Copy the records below word for word, from the start of the records through the line that contains "tap(474, 169)".

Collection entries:
================================

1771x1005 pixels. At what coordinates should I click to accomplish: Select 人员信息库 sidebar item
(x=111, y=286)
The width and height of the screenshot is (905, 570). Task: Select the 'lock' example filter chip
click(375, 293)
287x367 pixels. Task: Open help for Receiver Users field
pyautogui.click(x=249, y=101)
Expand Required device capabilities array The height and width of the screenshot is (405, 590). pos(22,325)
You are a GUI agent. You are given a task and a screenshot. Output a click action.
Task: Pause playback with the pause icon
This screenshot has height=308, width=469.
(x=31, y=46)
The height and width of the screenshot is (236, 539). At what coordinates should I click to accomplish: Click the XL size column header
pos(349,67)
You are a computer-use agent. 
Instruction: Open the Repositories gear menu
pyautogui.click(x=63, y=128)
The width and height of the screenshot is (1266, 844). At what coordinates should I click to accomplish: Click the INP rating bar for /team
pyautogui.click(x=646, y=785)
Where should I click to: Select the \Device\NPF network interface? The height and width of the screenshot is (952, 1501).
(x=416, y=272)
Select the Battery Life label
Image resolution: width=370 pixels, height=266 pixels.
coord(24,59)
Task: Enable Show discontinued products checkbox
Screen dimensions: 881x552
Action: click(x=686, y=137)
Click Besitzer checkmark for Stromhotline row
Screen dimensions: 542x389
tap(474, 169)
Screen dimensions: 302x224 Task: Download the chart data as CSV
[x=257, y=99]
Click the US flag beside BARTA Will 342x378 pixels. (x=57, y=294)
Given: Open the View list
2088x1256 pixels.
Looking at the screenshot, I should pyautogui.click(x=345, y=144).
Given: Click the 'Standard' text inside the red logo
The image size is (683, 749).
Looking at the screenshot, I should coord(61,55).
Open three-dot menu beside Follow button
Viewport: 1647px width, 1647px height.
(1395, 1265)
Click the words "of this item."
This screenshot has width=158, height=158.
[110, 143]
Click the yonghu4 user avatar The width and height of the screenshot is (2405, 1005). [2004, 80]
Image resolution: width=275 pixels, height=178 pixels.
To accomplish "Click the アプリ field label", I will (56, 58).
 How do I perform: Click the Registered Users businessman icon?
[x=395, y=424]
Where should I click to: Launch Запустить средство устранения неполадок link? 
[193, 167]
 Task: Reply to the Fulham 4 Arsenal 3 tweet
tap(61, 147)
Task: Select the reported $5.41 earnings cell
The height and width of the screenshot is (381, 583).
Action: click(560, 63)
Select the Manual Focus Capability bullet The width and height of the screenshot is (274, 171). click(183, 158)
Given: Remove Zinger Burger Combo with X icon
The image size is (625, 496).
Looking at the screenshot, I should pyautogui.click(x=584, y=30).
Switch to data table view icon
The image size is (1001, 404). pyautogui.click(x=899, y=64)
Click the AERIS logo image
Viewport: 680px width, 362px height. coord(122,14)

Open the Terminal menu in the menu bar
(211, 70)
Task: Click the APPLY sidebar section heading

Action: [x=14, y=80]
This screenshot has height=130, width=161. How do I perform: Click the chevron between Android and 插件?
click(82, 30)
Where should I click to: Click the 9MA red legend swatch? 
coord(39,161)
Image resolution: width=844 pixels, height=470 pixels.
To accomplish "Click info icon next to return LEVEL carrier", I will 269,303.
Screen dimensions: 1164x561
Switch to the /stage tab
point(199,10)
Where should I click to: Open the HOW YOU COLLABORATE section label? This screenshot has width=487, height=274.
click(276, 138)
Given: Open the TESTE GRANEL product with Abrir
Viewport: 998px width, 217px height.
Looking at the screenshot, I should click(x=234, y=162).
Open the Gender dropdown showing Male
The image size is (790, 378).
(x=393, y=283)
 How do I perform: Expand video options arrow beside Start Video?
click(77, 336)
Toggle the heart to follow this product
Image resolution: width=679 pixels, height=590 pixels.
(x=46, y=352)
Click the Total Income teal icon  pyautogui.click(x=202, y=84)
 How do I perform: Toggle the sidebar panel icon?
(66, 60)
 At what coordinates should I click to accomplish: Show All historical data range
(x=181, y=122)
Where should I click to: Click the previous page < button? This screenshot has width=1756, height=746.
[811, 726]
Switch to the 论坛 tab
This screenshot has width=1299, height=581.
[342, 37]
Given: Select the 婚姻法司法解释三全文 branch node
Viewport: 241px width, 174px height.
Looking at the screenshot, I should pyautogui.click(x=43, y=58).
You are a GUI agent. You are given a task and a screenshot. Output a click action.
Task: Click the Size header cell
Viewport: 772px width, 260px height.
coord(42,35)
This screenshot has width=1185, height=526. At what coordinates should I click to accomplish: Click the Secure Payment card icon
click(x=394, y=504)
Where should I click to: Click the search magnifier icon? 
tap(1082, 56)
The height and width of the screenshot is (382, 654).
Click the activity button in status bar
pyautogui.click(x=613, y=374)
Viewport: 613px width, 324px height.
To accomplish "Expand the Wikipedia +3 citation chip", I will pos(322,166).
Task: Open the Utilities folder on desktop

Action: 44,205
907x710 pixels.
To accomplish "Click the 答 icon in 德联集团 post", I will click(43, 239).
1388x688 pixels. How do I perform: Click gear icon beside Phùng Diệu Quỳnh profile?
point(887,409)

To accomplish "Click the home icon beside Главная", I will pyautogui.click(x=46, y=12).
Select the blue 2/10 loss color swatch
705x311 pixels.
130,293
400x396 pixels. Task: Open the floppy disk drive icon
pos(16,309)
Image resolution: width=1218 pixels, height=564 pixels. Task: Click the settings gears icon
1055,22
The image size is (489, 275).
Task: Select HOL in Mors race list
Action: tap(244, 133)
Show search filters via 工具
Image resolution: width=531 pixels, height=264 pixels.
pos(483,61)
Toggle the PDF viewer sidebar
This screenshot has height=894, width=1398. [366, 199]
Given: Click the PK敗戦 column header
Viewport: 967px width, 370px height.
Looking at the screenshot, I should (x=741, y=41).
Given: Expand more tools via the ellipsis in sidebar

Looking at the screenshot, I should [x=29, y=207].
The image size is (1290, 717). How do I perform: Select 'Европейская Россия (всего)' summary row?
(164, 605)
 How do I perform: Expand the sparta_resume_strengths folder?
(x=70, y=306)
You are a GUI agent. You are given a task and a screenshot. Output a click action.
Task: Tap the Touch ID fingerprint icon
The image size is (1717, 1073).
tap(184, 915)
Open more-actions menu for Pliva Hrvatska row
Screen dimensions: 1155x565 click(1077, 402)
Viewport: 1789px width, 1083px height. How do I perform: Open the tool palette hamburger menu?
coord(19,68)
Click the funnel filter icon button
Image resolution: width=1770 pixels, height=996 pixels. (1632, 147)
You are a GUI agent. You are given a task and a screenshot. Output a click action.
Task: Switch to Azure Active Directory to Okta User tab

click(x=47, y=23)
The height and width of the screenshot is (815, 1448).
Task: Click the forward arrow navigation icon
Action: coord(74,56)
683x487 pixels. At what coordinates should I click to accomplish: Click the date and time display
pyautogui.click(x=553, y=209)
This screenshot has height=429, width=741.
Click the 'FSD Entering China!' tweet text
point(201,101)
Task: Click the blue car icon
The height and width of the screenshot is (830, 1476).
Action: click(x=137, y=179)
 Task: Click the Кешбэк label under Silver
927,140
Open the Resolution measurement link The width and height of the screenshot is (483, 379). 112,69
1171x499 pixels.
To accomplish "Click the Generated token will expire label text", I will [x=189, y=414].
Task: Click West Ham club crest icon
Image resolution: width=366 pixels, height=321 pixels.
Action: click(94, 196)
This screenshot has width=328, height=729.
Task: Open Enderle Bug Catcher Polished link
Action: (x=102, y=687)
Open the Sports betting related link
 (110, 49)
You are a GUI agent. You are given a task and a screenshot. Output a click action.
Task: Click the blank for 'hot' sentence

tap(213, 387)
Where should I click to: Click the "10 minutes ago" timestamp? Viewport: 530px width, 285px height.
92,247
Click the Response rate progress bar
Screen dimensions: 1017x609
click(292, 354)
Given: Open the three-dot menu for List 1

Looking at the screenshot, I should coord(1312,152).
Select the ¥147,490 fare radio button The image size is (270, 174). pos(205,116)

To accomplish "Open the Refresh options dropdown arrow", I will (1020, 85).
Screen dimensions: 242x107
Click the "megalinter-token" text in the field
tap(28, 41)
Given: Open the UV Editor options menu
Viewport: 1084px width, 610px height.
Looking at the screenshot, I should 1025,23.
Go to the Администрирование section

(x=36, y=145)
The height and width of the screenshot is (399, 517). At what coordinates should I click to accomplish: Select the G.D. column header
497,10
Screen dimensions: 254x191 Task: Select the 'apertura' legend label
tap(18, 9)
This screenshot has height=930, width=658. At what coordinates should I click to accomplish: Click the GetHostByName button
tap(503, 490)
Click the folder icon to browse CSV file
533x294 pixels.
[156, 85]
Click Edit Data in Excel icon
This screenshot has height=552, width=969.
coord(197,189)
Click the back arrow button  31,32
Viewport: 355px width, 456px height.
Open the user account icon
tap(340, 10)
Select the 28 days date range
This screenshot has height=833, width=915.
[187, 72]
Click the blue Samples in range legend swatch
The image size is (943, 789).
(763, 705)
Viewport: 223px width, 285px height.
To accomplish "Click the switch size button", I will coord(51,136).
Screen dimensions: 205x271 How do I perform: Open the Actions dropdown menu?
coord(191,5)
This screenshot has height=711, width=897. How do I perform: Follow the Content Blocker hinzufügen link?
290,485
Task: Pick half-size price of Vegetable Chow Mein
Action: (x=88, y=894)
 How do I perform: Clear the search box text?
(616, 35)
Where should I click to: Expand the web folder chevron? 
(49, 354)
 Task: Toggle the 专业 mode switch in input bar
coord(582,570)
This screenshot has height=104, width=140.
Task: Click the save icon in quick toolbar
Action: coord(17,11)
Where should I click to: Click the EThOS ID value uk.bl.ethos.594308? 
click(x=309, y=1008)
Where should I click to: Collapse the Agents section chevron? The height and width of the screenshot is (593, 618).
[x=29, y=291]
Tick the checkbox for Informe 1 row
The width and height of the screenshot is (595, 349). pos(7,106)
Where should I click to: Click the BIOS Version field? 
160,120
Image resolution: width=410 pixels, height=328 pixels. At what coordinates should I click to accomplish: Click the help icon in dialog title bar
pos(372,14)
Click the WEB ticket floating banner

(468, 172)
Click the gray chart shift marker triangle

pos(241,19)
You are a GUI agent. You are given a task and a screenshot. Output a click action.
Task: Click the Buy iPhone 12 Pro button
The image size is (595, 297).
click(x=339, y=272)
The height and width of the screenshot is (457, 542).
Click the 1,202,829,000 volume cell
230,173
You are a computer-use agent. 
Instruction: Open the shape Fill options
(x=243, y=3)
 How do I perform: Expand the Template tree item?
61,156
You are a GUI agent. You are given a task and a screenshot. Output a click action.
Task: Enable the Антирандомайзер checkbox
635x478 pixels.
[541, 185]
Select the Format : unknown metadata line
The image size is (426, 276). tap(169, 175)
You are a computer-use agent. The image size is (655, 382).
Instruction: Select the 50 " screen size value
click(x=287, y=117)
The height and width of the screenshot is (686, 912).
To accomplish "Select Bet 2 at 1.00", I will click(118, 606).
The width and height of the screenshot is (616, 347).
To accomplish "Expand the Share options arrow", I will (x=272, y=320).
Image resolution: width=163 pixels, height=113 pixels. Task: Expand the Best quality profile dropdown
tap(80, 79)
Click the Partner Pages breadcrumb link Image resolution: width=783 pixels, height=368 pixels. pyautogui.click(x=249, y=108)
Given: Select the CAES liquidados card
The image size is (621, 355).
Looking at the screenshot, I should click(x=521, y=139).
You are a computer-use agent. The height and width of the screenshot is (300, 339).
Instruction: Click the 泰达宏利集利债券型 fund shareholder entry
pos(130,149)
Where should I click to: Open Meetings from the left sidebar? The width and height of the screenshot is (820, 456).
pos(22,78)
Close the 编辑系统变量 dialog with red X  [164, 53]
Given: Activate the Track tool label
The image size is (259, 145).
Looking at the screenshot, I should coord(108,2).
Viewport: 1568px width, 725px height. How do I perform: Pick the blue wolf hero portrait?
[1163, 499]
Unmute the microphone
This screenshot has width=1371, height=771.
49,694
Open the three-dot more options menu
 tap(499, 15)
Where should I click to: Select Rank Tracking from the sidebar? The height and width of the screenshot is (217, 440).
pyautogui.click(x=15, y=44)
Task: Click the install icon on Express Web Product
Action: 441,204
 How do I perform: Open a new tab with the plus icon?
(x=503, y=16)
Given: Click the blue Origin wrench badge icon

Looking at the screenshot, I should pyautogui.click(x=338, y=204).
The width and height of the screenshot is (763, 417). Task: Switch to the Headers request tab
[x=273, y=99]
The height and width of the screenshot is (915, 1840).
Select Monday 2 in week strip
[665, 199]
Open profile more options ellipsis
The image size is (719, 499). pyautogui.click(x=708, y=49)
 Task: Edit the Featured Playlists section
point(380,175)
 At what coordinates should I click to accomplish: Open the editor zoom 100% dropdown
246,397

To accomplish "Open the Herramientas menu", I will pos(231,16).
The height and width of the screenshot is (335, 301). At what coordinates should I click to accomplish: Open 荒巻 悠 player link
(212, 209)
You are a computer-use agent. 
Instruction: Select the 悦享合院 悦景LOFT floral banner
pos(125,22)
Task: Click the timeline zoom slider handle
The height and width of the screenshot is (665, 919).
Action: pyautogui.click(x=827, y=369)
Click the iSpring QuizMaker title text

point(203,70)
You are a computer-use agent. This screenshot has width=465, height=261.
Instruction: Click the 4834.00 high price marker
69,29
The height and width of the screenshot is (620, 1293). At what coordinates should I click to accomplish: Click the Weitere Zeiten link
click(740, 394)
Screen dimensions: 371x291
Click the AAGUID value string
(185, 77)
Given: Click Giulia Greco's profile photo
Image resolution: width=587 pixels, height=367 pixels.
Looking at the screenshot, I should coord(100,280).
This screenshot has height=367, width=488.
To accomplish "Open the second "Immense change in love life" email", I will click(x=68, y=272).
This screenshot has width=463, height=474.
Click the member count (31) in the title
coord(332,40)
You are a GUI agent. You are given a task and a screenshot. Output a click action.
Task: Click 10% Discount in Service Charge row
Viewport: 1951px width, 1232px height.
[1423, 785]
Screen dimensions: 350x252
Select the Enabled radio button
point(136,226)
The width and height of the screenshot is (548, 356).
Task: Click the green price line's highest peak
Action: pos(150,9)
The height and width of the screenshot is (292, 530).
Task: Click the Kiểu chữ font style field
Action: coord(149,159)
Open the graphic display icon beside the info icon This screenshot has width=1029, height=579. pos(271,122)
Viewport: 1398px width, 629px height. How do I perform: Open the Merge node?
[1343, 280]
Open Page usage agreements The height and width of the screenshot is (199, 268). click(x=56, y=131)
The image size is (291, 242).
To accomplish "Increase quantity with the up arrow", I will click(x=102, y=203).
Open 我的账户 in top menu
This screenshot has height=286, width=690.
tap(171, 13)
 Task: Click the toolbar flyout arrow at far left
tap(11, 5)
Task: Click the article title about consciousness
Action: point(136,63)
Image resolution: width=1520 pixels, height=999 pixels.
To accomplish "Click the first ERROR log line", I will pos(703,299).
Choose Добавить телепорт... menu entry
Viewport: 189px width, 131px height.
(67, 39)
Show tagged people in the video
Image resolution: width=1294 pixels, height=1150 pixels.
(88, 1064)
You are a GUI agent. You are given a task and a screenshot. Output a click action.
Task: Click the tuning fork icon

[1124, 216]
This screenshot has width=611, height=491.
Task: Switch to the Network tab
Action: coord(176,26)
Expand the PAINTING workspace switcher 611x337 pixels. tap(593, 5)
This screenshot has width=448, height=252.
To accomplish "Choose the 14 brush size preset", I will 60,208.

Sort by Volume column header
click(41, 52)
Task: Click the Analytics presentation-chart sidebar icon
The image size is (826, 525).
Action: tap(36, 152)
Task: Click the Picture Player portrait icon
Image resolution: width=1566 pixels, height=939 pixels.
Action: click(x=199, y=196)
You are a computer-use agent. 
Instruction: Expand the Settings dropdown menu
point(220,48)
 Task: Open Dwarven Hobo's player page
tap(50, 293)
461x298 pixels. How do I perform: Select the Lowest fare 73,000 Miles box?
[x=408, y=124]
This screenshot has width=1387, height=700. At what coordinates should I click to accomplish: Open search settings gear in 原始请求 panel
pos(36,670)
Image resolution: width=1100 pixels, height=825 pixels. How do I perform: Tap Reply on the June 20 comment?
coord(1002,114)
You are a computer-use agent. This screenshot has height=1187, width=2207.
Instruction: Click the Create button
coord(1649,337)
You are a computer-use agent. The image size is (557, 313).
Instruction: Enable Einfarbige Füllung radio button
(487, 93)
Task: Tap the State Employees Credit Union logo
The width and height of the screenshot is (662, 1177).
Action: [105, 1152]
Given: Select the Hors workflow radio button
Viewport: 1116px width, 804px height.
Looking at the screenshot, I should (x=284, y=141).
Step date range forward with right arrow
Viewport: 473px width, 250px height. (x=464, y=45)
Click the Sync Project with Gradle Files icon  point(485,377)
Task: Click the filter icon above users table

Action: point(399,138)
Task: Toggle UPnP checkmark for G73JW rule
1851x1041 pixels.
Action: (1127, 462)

================================

**Exercise output**
1771x1005 pixels. At what coordinates should I click to accomplish: Select 人员信息库 sidebar item
(x=111, y=286)
The width and height of the screenshot is (905, 570). Task: Select the 'lock' example filter chip
click(375, 293)
287x367 pixels. Task: Open help for Receiver Users field
pyautogui.click(x=249, y=101)
Expand Required device capabilities array The height and width of the screenshot is (405, 590). pos(22,325)
You are a GUI agent. You are given a task and a screenshot. Output a click action.
Task: Pause playback with the pause icon
This screenshot has height=308, width=469.
(x=31, y=46)
The height and width of the screenshot is (236, 539). At what coordinates should I click to accomplish: Click the XL size column header
pos(349,67)
You are a computer-use agent. 
Instruction: Open the Repositories gear menu
pyautogui.click(x=63, y=128)
The width and height of the screenshot is (1266, 844). At what coordinates should I click to accomplish: Click the INP rating bar for /team
pyautogui.click(x=646, y=785)
Where should I click to: Select the \Device\NPF network interface? The height and width of the screenshot is (952, 1501).
(x=416, y=272)
Select the Battery Life label
Image resolution: width=370 pixels, height=266 pixels.
coord(24,59)
Task: Enable Show discontinued products checkbox
Screen dimensions: 881x552
Action: click(x=686, y=137)
Click Besitzer checkmark for Stromhotline row
Screen dimensions: 542x389
tap(474, 169)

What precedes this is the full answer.